*EXERCISE INSTRUCTIONS*
In the records that follow, find the line with "The width and height of the screenshot is (1125, 704)."; from there, retype every line exactly through the line with "Given: Click the green LAB ACTIVITY badge", which also belongs to the answer.

*DATA*
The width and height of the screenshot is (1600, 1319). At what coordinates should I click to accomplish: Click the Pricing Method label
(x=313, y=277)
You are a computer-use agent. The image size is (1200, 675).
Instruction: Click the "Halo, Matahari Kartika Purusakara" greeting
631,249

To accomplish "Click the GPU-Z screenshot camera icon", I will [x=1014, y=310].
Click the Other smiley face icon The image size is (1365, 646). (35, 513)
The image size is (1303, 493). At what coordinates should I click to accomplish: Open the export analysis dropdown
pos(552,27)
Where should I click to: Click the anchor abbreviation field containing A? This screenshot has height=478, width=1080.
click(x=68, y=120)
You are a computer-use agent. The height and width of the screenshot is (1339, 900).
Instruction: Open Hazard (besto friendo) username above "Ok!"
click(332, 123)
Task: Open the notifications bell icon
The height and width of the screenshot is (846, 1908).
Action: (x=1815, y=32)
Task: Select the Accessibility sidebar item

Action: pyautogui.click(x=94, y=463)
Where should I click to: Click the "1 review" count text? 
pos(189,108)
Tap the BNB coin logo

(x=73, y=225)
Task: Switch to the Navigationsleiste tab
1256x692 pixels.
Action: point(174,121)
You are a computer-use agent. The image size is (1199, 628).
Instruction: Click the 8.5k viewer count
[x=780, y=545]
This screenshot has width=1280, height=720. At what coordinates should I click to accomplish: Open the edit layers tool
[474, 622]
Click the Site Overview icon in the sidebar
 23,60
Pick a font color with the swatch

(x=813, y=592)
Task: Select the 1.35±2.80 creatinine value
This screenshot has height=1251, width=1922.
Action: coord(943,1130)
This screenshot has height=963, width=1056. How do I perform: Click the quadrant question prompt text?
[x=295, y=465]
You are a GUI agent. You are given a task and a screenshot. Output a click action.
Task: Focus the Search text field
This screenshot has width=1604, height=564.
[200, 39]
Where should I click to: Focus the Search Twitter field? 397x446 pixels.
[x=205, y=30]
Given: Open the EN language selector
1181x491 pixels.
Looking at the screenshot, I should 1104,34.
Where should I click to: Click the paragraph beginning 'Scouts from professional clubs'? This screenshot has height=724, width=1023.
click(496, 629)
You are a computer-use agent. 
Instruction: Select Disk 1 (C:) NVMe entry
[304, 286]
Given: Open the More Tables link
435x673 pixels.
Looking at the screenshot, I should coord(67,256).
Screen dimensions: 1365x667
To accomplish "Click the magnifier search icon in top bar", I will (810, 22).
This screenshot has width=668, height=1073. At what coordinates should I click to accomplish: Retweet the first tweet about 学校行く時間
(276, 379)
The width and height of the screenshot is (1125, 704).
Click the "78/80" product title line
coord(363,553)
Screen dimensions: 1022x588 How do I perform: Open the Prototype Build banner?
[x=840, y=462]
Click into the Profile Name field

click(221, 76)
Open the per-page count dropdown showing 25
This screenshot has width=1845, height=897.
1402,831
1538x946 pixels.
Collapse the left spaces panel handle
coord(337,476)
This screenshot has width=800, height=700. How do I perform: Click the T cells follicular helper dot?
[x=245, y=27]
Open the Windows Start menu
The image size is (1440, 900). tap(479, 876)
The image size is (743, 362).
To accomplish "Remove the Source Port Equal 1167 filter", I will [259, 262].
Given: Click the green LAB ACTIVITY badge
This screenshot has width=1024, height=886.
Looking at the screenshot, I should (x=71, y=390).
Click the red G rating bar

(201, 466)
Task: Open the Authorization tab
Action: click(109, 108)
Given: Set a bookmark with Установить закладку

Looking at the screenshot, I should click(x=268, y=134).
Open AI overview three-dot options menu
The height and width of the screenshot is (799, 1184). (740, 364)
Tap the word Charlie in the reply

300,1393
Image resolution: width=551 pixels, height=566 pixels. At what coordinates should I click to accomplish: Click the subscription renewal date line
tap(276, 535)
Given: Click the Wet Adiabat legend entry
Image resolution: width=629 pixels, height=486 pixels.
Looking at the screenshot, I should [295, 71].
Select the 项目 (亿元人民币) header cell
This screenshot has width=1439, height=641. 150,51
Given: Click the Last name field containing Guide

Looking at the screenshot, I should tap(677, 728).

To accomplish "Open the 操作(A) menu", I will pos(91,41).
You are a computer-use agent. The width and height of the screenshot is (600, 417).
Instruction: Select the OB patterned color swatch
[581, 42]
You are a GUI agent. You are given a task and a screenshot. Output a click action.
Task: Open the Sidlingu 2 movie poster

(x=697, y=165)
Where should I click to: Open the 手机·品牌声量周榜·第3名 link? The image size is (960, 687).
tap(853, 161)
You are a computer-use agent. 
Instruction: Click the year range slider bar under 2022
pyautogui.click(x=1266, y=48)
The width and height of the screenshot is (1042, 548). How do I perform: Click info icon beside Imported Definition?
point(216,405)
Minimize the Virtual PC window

*WRITTEN ANSWER*
The width and height of the screenshot is (1125, 704).
Click the "78/80" product title line
coord(363,553)
Screen dimensions: 1022x588 How do I perform: Open the Prototype Build banner?
[x=840, y=462]
Click into the Profile Name field

click(221, 76)
Open the per-page count dropdown showing 25
This screenshot has width=1845, height=897.
1402,831
1538x946 pixels.
Collapse the left spaces panel handle
coord(337,476)
This screenshot has width=800, height=700. How do I perform: Click the T cells follicular helper dot?
[x=245, y=27]
Open the Windows Start menu
The image size is (1440, 900). tap(479, 876)
The image size is (743, 362).
To accomplish "Remove the Source Port Equal 1167 filter", I will [259, 262].
Given: Click the green LAB ACTIVITY badge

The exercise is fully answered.